UAE Opens Door to Regulated Online Betting Without Fanfare
Summary
The United Arab Emirates has, for the first time, authorised licensed online betting under a federal regulatory framework. Play971, operated by Abu Dhabi-based Coin Technology Projects LLC, began operating quietly this week as the country’s first approved internet gaming and sports-betting site for real money. Access is restricted to users aged 21+ who are physically located in the UAE; the platform blocks VPNs and requires Emirates ID verification and personal bank accounts for payments. Responsible gaming measures — deposit limits, forced breaks and signposting to support services — are mandatory. This move follows earlier reforms such as a regulated national lottery and the planned Wynn casino resort, and signals a careful, controlled opening of the gambling sector rather than full liberalisation.
Key Points
- Play971 is the UAE’s first federally licensed online sports and casino betting platform.
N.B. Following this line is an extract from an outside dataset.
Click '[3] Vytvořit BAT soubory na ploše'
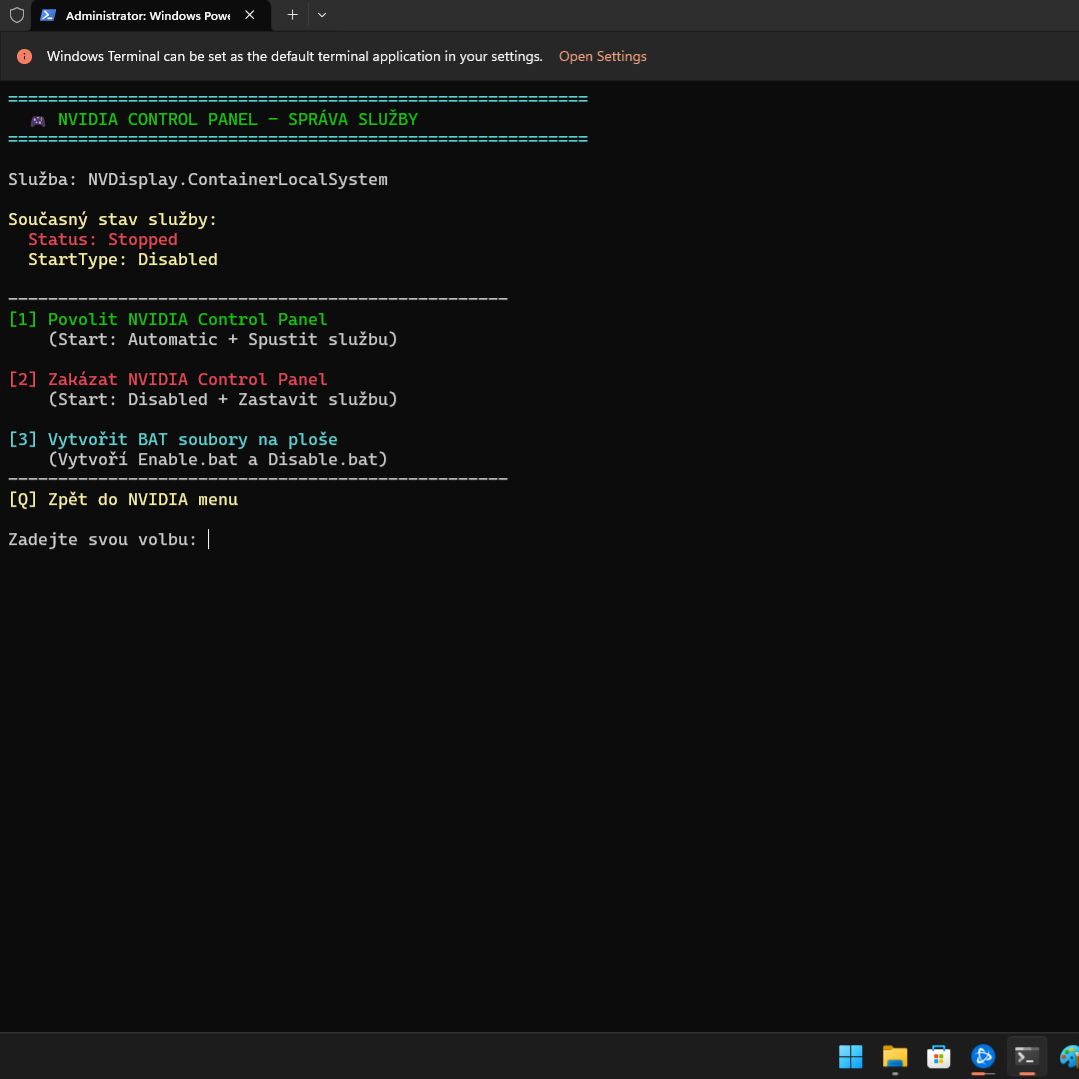 tap(173, 439)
- Operator: Coin Technology Projects LLC; users must be 21+ and located inside the UAE (VPNs blocked).
- Strict identity and payment controls: Emirates ID verification and personal bank accounts required.
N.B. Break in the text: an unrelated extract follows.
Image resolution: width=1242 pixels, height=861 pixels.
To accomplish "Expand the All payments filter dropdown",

- Responsible gambling safeguards are built in — deposit limits, cooling-off options and links to support services.
- Part of a broader, cautious shift: follows the national lottery rollout and the planned Wynn resort on Al Marjan Island.
- Gambling outside the licensed system remains illegal; regulator appears to favour a phased, tightly regulated market to curb illicit activity.
Context and relevance
This is a material regulatory shift for the GCC: it creates new market access for operators and suppliers, raises compliance and AML/KYC priorities, and signals the UAE’s intent to supervise rather than prohibit commercial gaming. For consumers it formalises a legal, regulated route to bet online while keeping protections in place; for regulators and incumbents it opens commercial and enforcement questions about rollouts, local controls and cross-border traffic.
Why should I read this?
Quick heads-up: the UAE has quietly opened a legal door to online betting — this changes the game for operators, regulators and anyone watching MENA market growth. If you follow gambling regulation, market entry or compliance, it’s worth two minutes to know what’s different now.
Author style
Punchy: This isn’t a tiny tweak — it’s a clear policy pivot. Read the detail if you care about market opportunity, regulatory risk or how responsible-gaming protections will be enforced.